= Atomic Energy Project =

Atomic Energy Project was started at the University of Rochester as a graduate teaching program. Also known as the University of Rochester Atomic Energy Project or URAEP.

==Atomic Energy Project genesis==
The Atomic Energy Project was the continuation of the Manhattan Project after the end of World War II. The idea was to continue the work of training the people necessary for the peaceful use of atomic energy and nuclear materials.

==Key personnel==
- Stafford L. Warren directed the Department of Radiology at Rochester and the Atomic Energy Project had three divisions.
- William Freer Bale headed the Radiology and Biophysics division that worked largely on radioactive materials — for example, Radium, Radon, Plutonium, and Polonium.
- James Newell Stannard was responsible for 2 sections, the Radiation Toxicology section and the Radioautography section.
- Harold Hodge headed the Pharmacology and Toxicology division that focused on Uranium including inhalation studies.
- Joe Wiseman Howland, M.D., Ph.D. headed the Medical Services division.
- Herbert Mermagen worked in the Medical Physics section as a radiological physicist, known today as a health physicist.

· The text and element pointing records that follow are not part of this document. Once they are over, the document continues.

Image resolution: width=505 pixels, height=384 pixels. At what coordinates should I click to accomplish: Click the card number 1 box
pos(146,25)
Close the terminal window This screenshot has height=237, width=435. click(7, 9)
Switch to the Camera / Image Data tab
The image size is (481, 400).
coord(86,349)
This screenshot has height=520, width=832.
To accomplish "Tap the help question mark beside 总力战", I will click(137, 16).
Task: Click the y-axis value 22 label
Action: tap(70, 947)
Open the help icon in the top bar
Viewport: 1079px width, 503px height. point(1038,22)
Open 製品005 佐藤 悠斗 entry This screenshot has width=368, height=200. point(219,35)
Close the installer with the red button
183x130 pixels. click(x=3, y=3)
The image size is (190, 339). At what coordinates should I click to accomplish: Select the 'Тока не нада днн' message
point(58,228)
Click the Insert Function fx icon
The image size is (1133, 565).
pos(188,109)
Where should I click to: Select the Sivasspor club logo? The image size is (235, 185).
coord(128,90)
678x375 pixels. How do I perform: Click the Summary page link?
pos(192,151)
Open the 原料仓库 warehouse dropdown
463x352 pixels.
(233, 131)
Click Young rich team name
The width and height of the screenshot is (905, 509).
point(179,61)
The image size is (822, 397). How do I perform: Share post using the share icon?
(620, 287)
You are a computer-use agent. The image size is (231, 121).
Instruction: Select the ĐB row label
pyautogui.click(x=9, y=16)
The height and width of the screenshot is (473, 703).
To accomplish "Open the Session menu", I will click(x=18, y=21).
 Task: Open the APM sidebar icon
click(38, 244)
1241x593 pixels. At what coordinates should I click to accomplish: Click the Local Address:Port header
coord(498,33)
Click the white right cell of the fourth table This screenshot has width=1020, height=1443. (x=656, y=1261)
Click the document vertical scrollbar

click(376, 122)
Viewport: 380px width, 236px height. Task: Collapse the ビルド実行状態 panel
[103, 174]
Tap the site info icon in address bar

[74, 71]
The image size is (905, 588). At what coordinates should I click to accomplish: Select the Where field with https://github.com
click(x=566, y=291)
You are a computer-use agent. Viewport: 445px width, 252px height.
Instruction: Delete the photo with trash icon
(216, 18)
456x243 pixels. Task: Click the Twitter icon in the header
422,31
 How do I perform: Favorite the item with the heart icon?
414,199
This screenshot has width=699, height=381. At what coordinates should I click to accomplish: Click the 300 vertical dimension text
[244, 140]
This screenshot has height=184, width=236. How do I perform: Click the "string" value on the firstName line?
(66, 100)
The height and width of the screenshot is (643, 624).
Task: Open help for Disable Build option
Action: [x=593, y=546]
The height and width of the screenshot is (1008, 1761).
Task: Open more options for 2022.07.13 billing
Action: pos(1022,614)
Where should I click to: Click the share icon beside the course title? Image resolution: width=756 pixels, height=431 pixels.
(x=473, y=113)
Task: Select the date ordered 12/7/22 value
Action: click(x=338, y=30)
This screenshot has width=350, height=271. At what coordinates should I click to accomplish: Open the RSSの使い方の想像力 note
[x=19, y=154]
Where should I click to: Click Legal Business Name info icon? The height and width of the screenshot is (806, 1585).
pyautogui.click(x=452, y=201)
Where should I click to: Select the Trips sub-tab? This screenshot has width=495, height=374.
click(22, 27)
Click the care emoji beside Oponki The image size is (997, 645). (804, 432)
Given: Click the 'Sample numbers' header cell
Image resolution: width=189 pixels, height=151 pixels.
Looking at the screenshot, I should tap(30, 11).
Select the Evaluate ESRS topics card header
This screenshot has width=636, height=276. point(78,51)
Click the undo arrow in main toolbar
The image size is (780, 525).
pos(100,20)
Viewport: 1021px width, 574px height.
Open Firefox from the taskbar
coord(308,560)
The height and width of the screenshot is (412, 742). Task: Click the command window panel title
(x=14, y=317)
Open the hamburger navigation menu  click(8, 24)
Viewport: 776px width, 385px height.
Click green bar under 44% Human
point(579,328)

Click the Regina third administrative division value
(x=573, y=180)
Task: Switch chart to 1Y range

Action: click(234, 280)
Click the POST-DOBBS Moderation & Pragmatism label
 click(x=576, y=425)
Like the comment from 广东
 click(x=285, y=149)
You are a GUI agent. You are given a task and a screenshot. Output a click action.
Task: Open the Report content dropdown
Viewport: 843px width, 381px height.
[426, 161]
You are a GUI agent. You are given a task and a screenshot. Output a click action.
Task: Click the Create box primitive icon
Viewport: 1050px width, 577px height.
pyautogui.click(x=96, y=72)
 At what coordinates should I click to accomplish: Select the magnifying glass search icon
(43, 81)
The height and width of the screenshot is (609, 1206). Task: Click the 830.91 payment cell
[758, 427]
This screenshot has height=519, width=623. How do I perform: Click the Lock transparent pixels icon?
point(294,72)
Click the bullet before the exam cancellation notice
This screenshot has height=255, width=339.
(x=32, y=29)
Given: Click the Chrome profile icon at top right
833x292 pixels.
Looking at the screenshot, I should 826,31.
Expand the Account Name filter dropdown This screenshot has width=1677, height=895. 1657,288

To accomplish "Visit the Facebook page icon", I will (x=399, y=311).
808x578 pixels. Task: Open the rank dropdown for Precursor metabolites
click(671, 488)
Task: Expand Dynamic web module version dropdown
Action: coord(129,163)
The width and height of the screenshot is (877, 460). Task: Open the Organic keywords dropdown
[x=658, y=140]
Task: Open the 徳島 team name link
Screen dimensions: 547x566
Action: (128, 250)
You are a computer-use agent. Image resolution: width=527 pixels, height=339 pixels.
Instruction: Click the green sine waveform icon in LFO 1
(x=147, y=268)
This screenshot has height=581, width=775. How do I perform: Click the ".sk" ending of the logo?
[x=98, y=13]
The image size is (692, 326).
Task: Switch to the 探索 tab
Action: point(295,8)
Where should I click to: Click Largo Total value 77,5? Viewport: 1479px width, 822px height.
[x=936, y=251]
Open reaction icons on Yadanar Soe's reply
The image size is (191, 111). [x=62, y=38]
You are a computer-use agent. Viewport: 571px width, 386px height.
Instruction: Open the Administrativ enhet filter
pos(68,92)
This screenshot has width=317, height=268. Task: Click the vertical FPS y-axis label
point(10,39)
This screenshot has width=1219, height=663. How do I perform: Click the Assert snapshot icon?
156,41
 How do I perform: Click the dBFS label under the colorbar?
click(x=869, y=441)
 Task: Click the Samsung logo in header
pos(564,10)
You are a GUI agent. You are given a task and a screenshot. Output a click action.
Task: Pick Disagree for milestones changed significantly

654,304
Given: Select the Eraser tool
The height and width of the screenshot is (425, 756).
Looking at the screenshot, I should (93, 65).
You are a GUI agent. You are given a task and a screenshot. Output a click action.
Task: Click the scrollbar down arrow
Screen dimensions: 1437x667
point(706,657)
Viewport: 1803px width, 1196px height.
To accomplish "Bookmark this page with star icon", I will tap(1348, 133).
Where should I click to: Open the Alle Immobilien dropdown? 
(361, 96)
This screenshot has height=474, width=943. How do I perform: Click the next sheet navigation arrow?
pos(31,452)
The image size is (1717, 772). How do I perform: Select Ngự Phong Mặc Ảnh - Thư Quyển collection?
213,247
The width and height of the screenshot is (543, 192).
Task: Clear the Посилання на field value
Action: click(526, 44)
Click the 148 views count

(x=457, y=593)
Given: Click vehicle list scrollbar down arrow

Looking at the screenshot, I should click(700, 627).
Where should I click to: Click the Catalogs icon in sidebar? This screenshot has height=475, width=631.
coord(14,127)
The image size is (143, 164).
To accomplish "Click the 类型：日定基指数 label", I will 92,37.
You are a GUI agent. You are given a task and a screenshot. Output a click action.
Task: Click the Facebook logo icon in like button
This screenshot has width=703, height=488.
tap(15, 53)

==Radiation Dose Reconstruction==
The National Institute for Occupational Safety and Health (NIOSH) part of the Centers for Disease Control and Prevention started the Radiation Dose Reconstruction NIOSH program area for the University of Rochester Atomic Energy Project.

Employees of the U.S. Department of Energy, earlier agencies, and contractors and subcontractors that worked at the University of Rochester Atomic Energy Project in Rochester, New York, from 1 September 1943 - 30 October 1971, for at least 250 work days were included in the study. Additional employees included Laboratory Technicians that worked in the University of Rochester Atomic Energy Project laboratory building from 1 September 1943 to 19 June 1945.